● Data extracts:
======

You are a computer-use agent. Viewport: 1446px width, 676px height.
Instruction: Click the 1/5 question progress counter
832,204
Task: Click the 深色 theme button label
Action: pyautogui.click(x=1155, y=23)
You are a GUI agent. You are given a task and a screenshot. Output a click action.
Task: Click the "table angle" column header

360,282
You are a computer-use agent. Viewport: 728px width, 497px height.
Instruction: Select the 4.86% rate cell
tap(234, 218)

======

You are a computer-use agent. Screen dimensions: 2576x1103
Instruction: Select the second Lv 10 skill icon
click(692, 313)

======

● Task goal: Which of the lines above mention the word "width"? Pull those lines out.

● Answer to this exercise:
You are a computer-use agent. Viewport: 1446px width, 676px height.
You are a computer-use agent. Viewport: 728px width, 497px height.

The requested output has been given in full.